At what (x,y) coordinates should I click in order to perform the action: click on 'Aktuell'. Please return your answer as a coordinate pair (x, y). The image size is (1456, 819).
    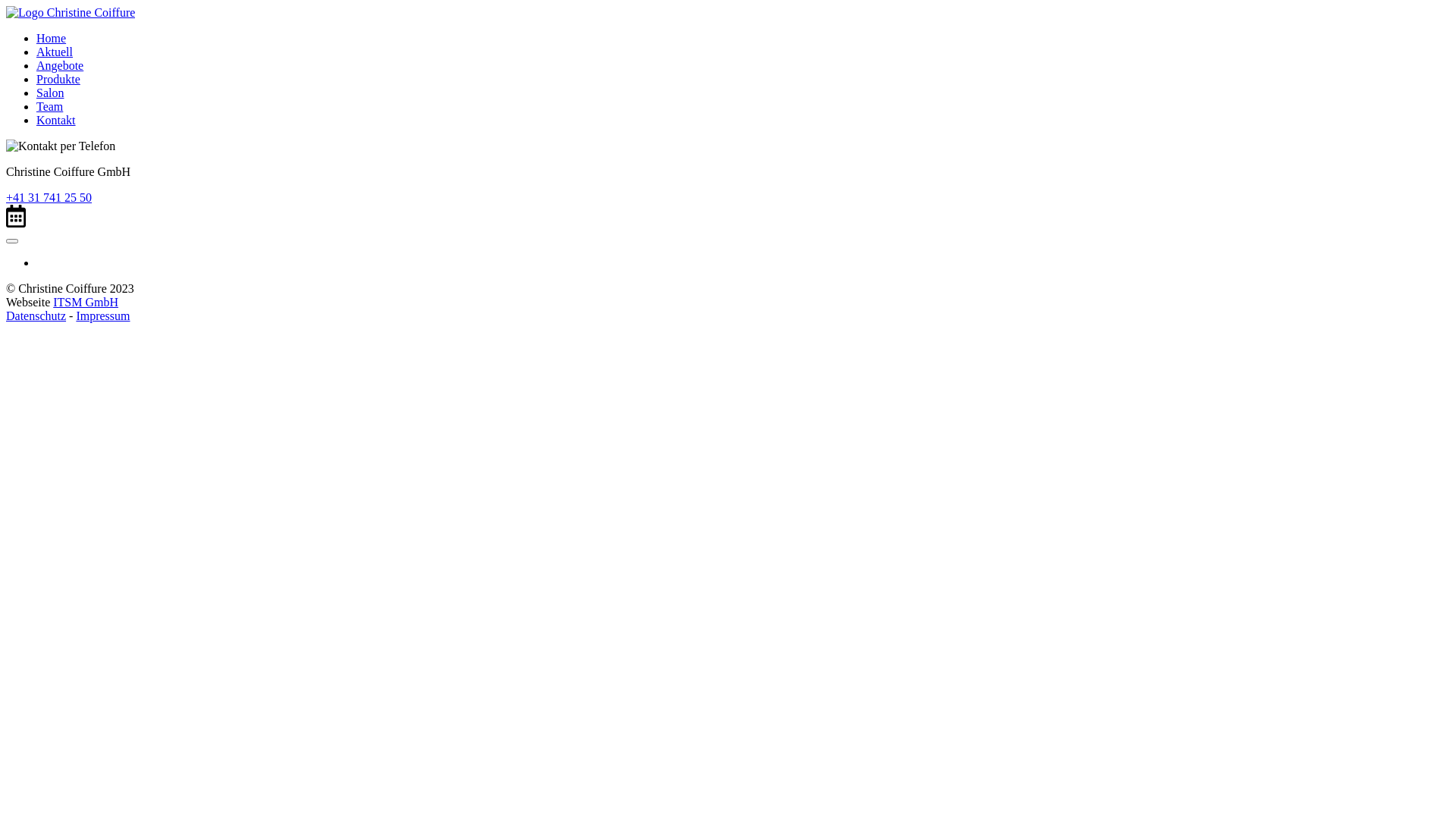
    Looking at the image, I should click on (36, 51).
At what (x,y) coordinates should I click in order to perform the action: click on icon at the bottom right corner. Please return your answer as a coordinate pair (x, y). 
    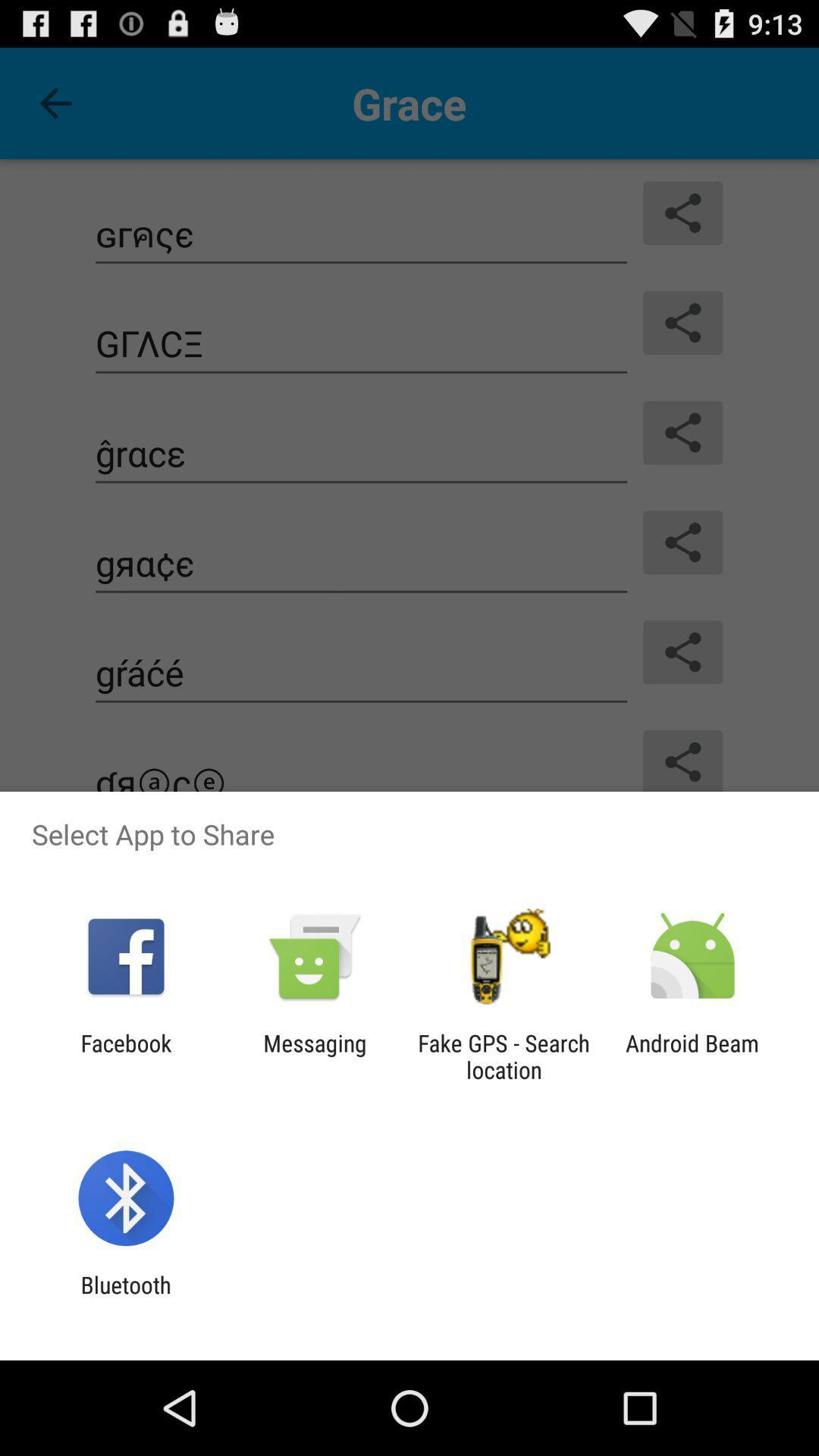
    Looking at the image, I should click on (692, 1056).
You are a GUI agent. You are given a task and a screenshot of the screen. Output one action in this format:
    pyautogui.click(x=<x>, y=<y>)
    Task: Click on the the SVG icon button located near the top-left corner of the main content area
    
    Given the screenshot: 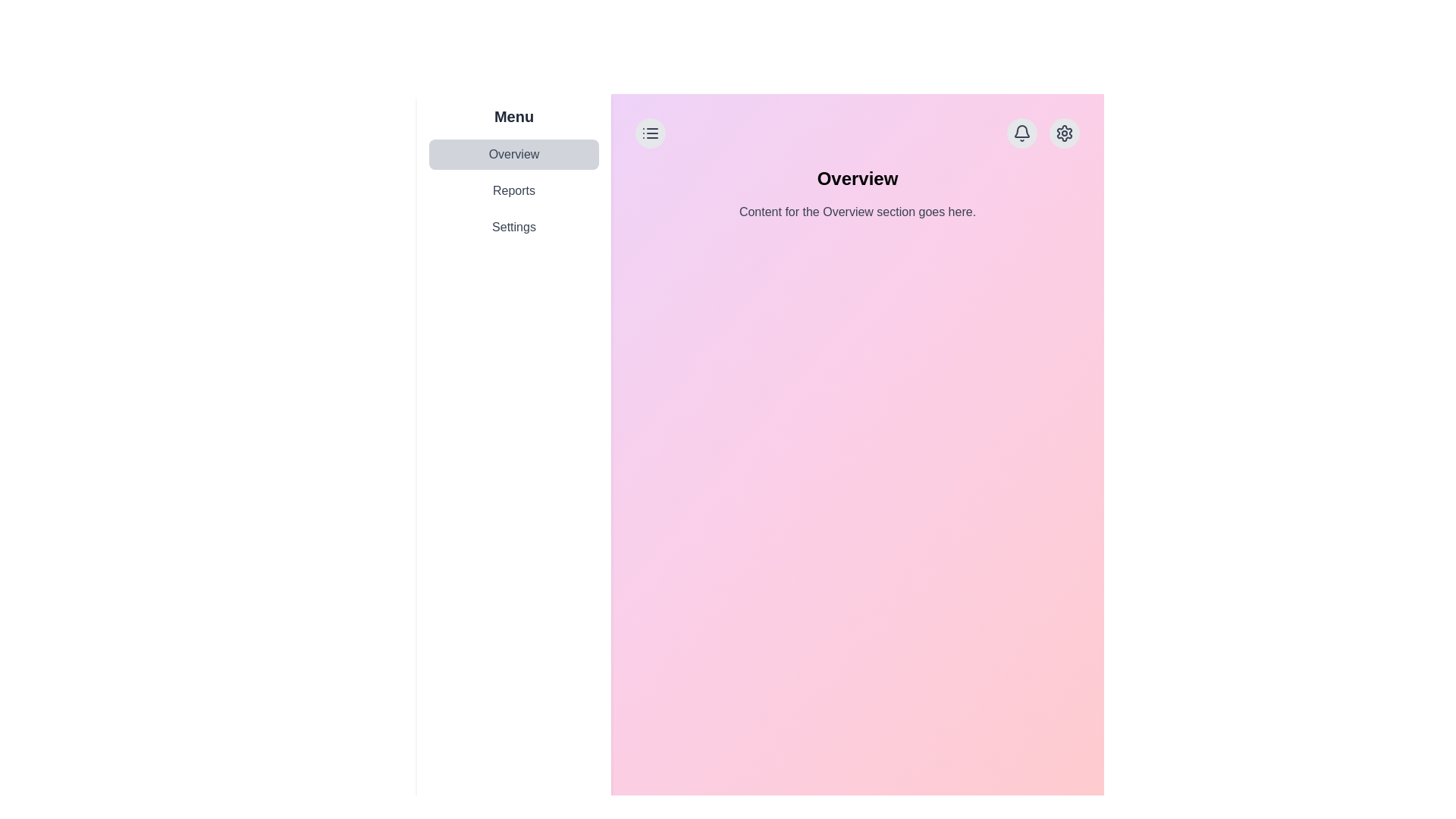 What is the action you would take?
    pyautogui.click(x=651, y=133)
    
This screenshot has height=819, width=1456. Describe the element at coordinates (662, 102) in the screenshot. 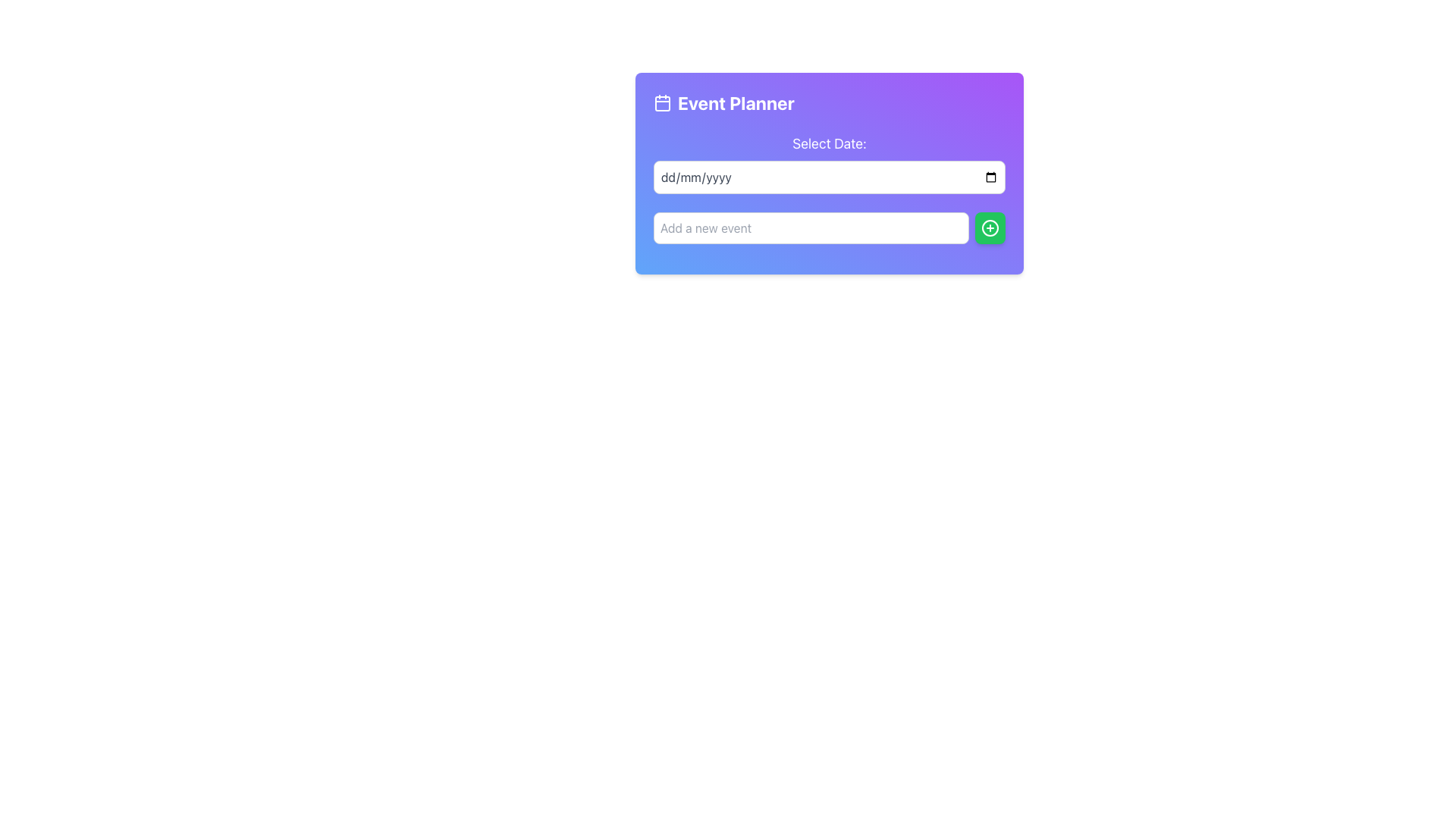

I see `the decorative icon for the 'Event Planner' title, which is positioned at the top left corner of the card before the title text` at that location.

+---+

Requirements>
Copy out the entries starting at the line containing "click on icon" and ending with the line containing "Looking at the image, I should click on (692, 1056).". Leave out the pictures.

Answer for this exercise>
At what (x,y) coordinates should I click in order to perform the action: click on icon at the bottom right corner. Please return your answer as a coordinate pair (x, y). 
    Looking at the image, I should click on (692, 1056).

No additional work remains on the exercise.